◆ **What this exercise asks**:
(A) Quote the horoscope column exactly, everything from "When I want" down to "(22 DEC-19 JAN)".
(B) In the horoscope column, which sign's entry mentions buying a dehumidifier?
(C) Continue the horoscope column from the point where it stops.

◆ **Text for analysis**:
^^^^
Your astrological week ahead, with Psychic Bob

Libra (23 SEP-23 OCT)
You’re looking forward to the first album by Dizzee Rascal since he got his inner-ear problem seen to and became simply ‘Rascal’.

Sagittarius (22 NOV-21 DEC)
When I want your opinion, I will get in touch with you and ask you ‘Could you let me know what your opinion on this is?’

Scorpio (24 OCT-21 NOV)
If your date reads Robin Ince blogs and likes saying how much of a ‘science geek’ she is, why not take her for a hands-on trip to your local vivisectionist?

Capricorn (22 DEC-19 JAN)
It has got to the point that you’re trying to hold on to so many grudges that you decide you need some kind of stand or rack for them.

Aquarius (20 JAN-19 FEB)
After buying a dehumidifier this week, your flat is finally lovely and dehumid.

Pisces (20 FEB-20 MAR)
^^^^
◆ **Available data**:

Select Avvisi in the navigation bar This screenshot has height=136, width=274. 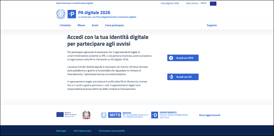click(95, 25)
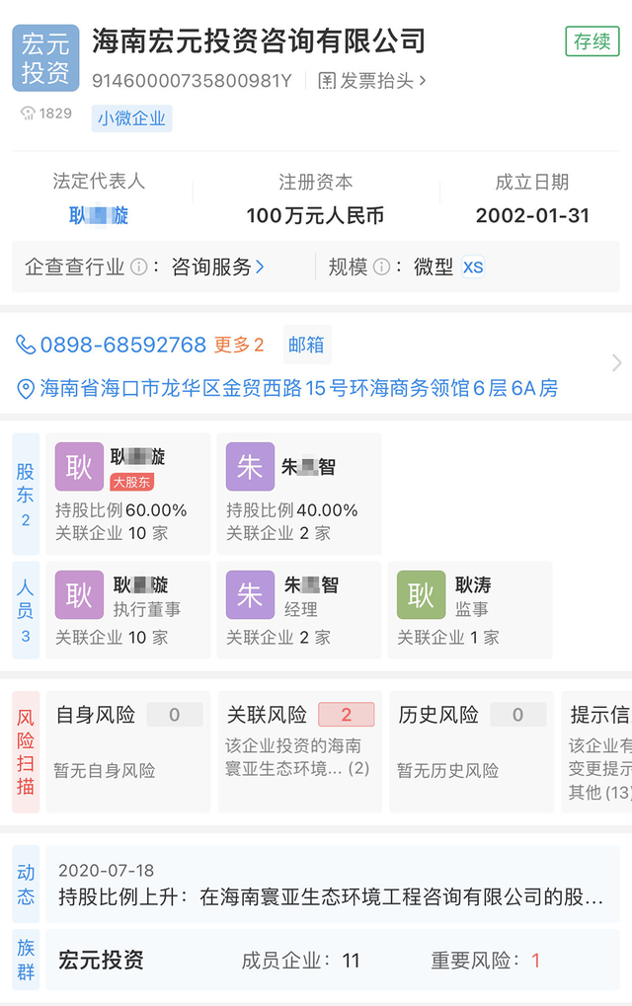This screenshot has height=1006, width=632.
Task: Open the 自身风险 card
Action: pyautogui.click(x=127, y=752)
^^^^
◆ **Exercise responses**:
(A)
When I want your opinion, I will get in touch with you and ask you ‘Could you let me know what your opinion on this is?’

Scorpio (24 OCT-21 NOV)
If your date reads Robin Ince blogs and likes saying how much of a ‘science geek’ she is, why not take her for a hands-on trip to your local vivisectionist?

Capricorn (22 DEC-19 JAN)

(B) Aquarius

(C)
As you prepare to go to the Star Trek convention this week, remember that the present tense of William Shatner is William Shitner.

Aries (21 MAR-19 APR)
After getting annoyed about the media deliberately picking footage of Jimmy Savile where he looks like a massive nonce, it dawns on you that that might be the only kind of Jimmy Savile footage.

Taurus (20 APRIL – 20 MAY)
The debate about when to use ‘less’ rather than ‘fewer’ has passed you by, more or fewer.

Gemini (21 MAY-20 JUN)
Remember the old saying “Many hands not only make light work, they also make for a sensational tug-job.”

Cancer (21 JUN-22 JUL)
This week, why not pretend you have an anti-establishment attitude by saying “We’re all in this together, right? Right?” whenever somebody mentions the latest governmental atrocity.

Leo (23 JUL-22 AUG)
After spending the last few days on the phone to your insurance company, you decide to do something more fun instead and go to Bangkok to watch your mum turn tricks in a mixed-sex prison.

Virgo (23 AUG-22 SEP)
You would genuinely like to see your ex happy, if for no other reason than that it would be a first.